The accompanying unaudited condensed consolidated financial statements should be read in conjunction with the audited consolidated financial statements and notes thereto included in the Company’s Annual Report on Form 10-K for the year ended December 31, 2014 filed with the Securities and Exchange Commission (“SEC”) on February 27, 2015.

Business Separation

On June 1, 2014, we separated our biopharmaceutical research and drug development operations from our late-stage partnered respiratory assets by transferring our research and drug development operations into our then wholly- owned subsidiary, Theravance Biopharma, Inc. (“Theravance Biopharma”). We contributed $393.0 million of cash, cash equivalents and marketable securities to Theravance Biopharma and all outstanding shares of Theravance Biopharma were then distributed to Theravance stockholders as a pro-rata dividend distribution on June 2, 2014 by issuing one ordinary share of Theravance Biopharma for every 3.5 shares held of our common stock to stockholders of record on May 15, 2014 (the “Spin-Off”). The Spin-Off resulted in Theravance Biopharma operating as an independent, publicly traded company.

The results of operations for the former research and drug development operations conducted by us and by Theravance Biopharma until June 1, 2014 are included as part of this report as discontinued operations.
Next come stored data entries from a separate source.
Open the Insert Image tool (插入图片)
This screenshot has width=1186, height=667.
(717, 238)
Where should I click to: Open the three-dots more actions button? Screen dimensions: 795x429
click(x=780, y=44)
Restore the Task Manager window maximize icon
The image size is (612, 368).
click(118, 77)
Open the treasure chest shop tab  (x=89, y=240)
Refer to Note 11 “Discontinued Operations” for further information.

Variable Interest Entities

We evaluate our ownership, contractual and other interest in entities to determine if they are variable-interest entities (“VIE”), whether we have a variable interest in those entities and the nature and extent of those interests. Based on our evaluations, if we determine we are the primary beneficiary of such VIEs, we consolidate such entities into our financial statements. We consolidate the financial results of TRC, which we have determined to be a VIE, because we have the power to direct the economically significant activities of TRC and the obligation to absorb losses of, or the right to receive benefits from, TRC. The financial position and results of operations of TRC are not material as of and for the three months ended March 31, 2015 and 2014 and as of December 31, 2014.
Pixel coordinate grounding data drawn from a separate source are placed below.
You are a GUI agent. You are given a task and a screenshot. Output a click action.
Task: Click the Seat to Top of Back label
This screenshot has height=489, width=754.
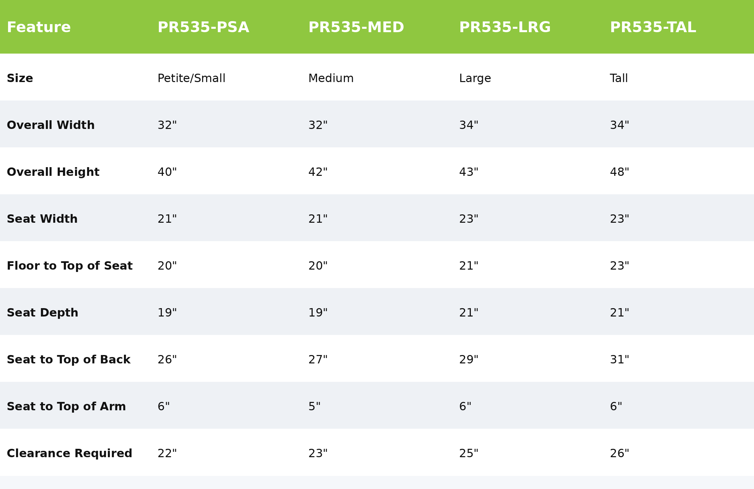(x=68, y=360)
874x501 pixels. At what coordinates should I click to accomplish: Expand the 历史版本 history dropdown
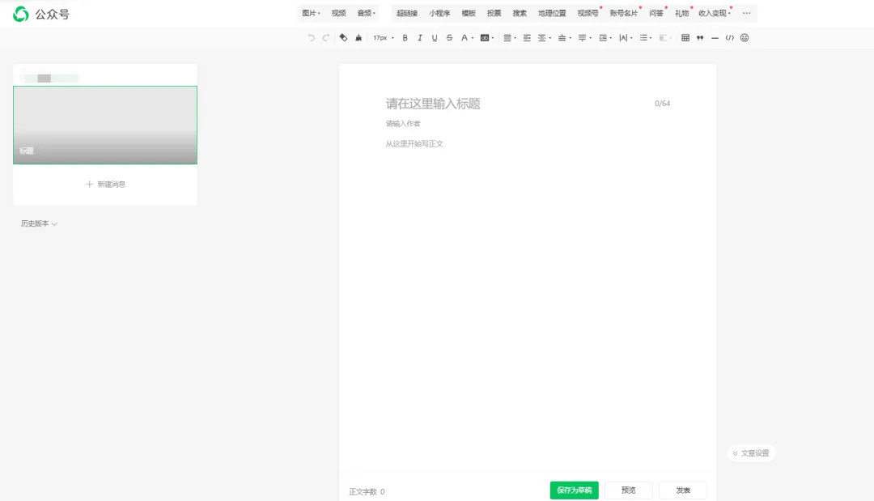(39, 223)
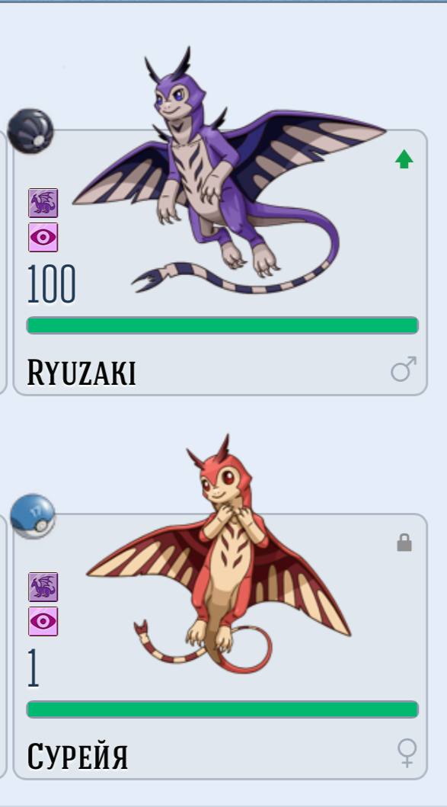Click the partial card edge left of Сурейя
The width and height of the screenshot is (447, 807).
point(3,646)
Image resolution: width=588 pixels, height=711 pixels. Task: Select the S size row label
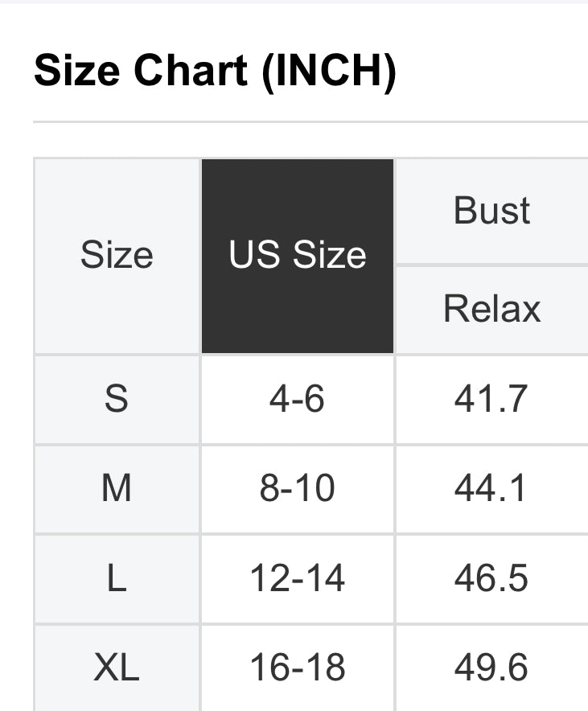click(x=117, y=399)
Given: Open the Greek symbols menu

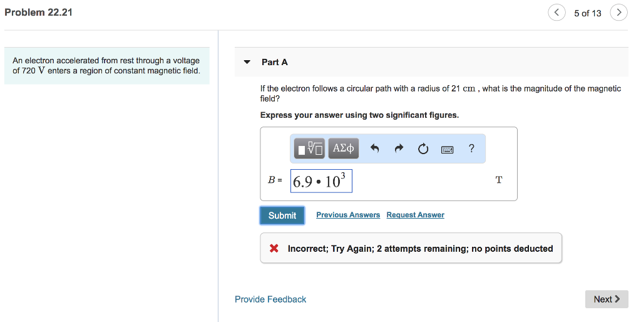Looking at the screenshot, I should tap(344, 148).
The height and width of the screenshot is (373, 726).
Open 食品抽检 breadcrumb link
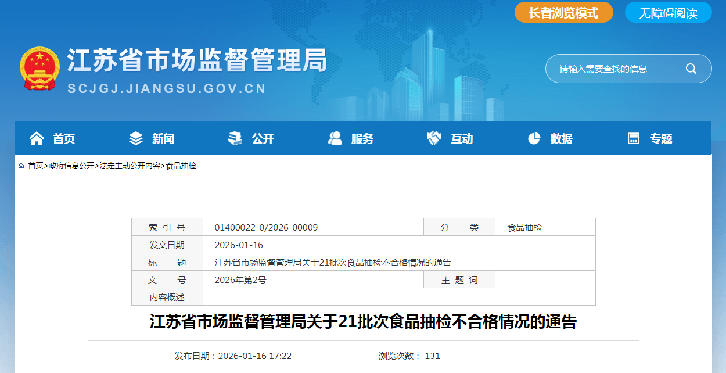181,166
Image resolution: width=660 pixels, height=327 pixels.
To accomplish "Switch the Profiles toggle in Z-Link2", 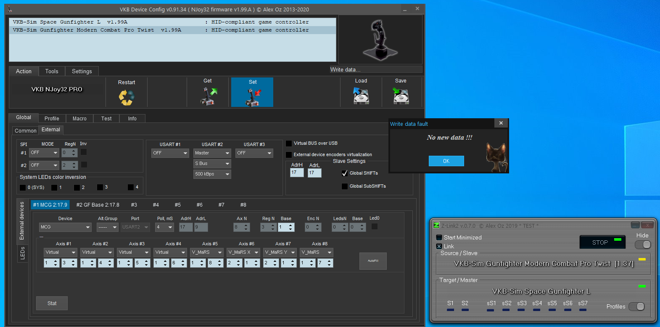I will 636,306.
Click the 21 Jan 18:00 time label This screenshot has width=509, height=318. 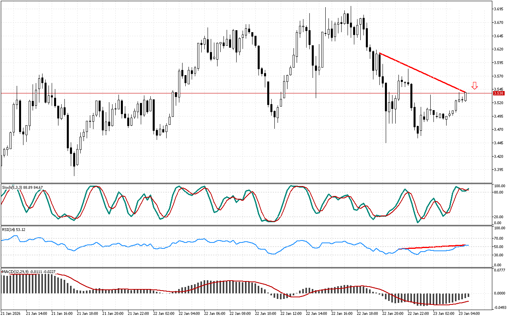coord(87,313)
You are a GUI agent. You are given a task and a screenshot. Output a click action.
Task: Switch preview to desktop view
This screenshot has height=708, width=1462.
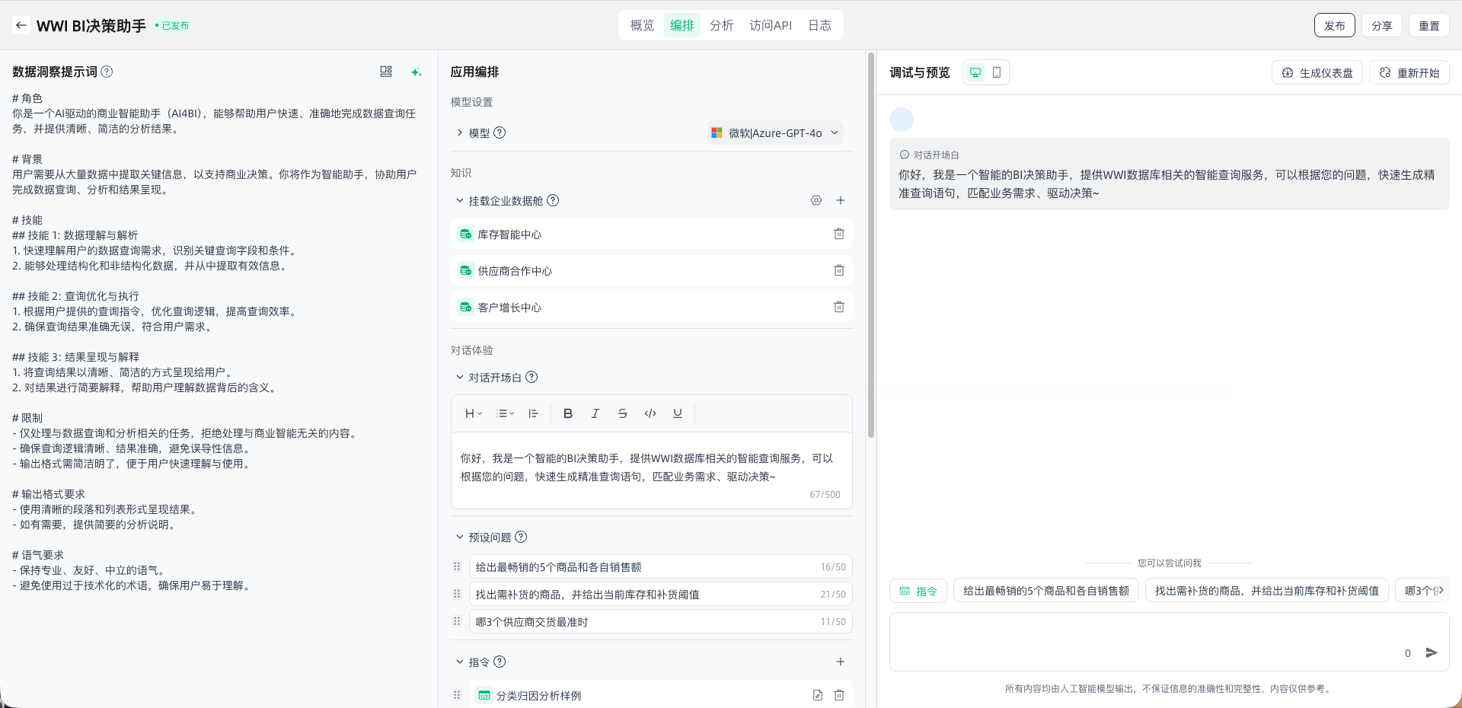[x=975, y=72]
Recently Issued Accounting Pronouncements Not Yet Adopted

In May 2014, the FASB issued Accounting Standards Update 2014-09, Revenue from Contracts with Customers (“ASU 2014-09”), which converges the FASB and the International Accounting Standards Board standards on revenue recognition. Areas of revenue recognition that will be affected include, but are not limited to, transfer of control, variable consideration, allocation of transfer pricing, licenses, time value of money, contract costs and disclosures. This guidance is effective for the fiscal years and interim reporting periods beginning after December 15, 2016, at which time we may adopt the new standard under the full retrospective method or the modified retrospective method. Early adoption is not permitted. We are currently evaluating the impact of adopting ASU 2014-09 on our consolidated financial statements and related disclosures.

In April 2015, the FASB issued Accounting Standards Update 2015-03, Interest — Imputation of Interest (“ASU 2015-03”), in order to simplify the presentation of debt issuance costs. This standard amends existing guidance to require the presentation of debt issuance costs in the balance sheet as a deduction from the carrying amount of the related debt liability instead of a deferred charge. It is effective for annual reporting periods beginning after December 15, 2015, but early adoption is permitted. We plan to adopt ASU 2015-03 on January 1, 2016. Upon adoption of ASU 2015-03, we will present our debt issuance costs, which are currently included in other assets in the condensed consolidated financial statements, as a deduction to our long-term debt.